> Excerpt:

1. **Freezing the LLM Layer:** In transfer learning, it's important to freeze the pre-trained language model layer to retain the knowledge it has already acquired and to avoid overfitting. This allows the model to leverage its pre-trained capabilities while focusing on learning the new task-specific nuances.

2. **Loss Function with `from_logits=True`:** When fine-tuning language models from Hugging Face, it's crucial to use the loss function with `from_logits=True`. This is because these models do not apply softmax to their outputs, and using `from_logits=True` ensures that the loss is computed correctly.


## Model Training

In [None]:
import os
os.environ["WANDB_DISABLED"] = "true"

In [None]:
from transformers import Seq2SeqTrainer, Seq2SeqTrainingArguments, DataCollatorForSeq2Seq

data_collator = DataCollatorForSeq2Seq(tokenizer, model=model)

training_args = Seq2SeqTrainingArguments(
    output_dir="./results",
    learning_rate=2e-5,
    per_device_train_batch_size=8,
    per_device_eval_batch_size=8,
    num_train_epochs=3,
    weight_decay=0.01,
    logging_dir='./logs',
)

> Actions to take:
1. Do statements (a), (b) and (c) agree with the fine-tuning excerpt? Answer yes or no to each, and quote the words from the excerpt that decide it. (a) Hugging Face models apply softmax to their outputs. (b) The training arguments set the number of training epochs to 3. (c) Freezing the pre-trained language model layer is described as a way to avoid overfitting.
2. Can you carry on the fine-tuning excerpt, starting right after its final line of code?

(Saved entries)

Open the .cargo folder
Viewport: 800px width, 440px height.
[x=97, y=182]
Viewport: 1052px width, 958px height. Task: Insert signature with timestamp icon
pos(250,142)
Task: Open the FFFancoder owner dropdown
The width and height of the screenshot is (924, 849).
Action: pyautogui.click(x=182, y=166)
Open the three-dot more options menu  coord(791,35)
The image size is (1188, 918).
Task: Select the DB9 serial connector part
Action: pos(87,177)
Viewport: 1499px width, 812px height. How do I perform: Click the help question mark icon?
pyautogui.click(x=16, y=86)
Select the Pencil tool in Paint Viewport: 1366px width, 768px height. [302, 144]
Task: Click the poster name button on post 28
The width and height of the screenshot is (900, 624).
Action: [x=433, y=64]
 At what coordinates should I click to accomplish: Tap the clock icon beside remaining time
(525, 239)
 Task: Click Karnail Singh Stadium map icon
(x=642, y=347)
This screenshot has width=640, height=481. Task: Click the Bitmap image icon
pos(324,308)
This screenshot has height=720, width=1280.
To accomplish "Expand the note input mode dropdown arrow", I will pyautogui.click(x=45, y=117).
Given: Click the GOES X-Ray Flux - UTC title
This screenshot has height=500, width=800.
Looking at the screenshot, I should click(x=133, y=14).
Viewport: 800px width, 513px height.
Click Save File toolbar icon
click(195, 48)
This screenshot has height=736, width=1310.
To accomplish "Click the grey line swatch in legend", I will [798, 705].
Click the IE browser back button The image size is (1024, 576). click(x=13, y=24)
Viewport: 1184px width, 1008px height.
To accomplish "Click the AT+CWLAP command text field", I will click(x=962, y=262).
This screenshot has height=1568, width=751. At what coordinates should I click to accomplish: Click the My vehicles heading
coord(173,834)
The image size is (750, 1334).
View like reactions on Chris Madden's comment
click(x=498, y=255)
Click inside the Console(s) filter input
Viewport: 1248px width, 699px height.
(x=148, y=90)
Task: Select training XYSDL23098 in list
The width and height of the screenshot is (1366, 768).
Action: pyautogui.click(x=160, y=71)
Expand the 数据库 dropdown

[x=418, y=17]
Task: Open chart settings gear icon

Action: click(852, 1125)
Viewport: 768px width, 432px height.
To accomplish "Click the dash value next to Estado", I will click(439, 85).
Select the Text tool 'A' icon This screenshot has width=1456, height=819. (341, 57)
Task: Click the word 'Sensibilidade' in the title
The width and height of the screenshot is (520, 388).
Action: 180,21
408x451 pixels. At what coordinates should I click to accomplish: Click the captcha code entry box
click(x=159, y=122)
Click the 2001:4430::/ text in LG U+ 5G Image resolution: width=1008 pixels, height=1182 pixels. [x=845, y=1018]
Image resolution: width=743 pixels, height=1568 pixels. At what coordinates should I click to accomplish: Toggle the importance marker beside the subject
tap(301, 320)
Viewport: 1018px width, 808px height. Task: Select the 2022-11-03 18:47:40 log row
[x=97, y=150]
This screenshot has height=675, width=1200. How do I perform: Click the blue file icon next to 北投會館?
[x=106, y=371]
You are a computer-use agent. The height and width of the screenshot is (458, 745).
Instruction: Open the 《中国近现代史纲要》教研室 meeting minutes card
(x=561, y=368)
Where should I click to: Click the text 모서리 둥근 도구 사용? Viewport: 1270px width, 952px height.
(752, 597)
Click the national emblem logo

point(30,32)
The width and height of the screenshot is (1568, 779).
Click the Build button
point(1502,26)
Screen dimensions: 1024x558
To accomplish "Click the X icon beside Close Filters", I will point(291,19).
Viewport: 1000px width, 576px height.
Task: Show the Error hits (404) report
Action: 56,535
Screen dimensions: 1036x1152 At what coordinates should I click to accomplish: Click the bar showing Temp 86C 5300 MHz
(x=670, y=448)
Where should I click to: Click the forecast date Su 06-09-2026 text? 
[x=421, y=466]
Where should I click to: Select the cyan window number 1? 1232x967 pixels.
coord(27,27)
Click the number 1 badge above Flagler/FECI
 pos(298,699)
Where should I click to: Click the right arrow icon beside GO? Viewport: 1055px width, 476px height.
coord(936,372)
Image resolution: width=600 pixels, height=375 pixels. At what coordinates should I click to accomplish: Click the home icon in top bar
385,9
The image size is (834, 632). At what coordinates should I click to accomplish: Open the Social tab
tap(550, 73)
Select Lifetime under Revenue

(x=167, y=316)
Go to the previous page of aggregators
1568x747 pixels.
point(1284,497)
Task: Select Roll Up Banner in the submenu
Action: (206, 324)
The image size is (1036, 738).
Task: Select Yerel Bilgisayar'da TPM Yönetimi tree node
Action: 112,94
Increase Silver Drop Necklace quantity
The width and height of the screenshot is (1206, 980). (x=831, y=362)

> Results by task:
1.
(a) No: "these models do not apply softmax to their outputs"
(b) Yes: "num_train_epochs=3"
(c) Yes: "to retain the knowledge it has already acquired and to avoid overfitting"

2.
trainer = Seq2SeqTrainer(
    model=model,
    args=training_args,
    train_dataset=train_dataset,      # should be Hugging Face Dataset, not tf.data.Dataset
    eval_dataset=test_dataset,        # should be Hugging Face Dataset, not tf.data.Dataset
    tokenizer=tokenizer,
    data_collator=data_collator,
)

trainer.train()


## Performing Translation

In [None]:
metrics = trainer.evaluate()
print(metrics)

In [None]:
model.save_pretrained("./finetuned-flan-t5")
tokenizer.save_pretrained("./finetuned-flan-t5")

In [None]:
input_text = "Translate from English to Spanish: How are you?"
inputs = tokenizer(input_text, return_tensors="pt")

# Move input tensors to the same device as the model
device = next(model.parameters()).device  # Get model device
for k in inputs:
    inputs[k] = inputs[k].to(device)

outputs = model.generate(**inputs)
print(tokenizer.decode(outputs[0], skip_special_tokens=True))


## Conclusion
In this notebook, we used the Flan-T5 model to perform translation from English to Spanish using the Helsinki-NLP/opus-100 dataset. We preprocessed the dataset, fine-tuned the model while freezing the LLM layer, and performed translations. We manually validated the translations to assess the quality of the model's performance. The results demonstrate the effectiveness of the Flan-T5 model for translation tasks.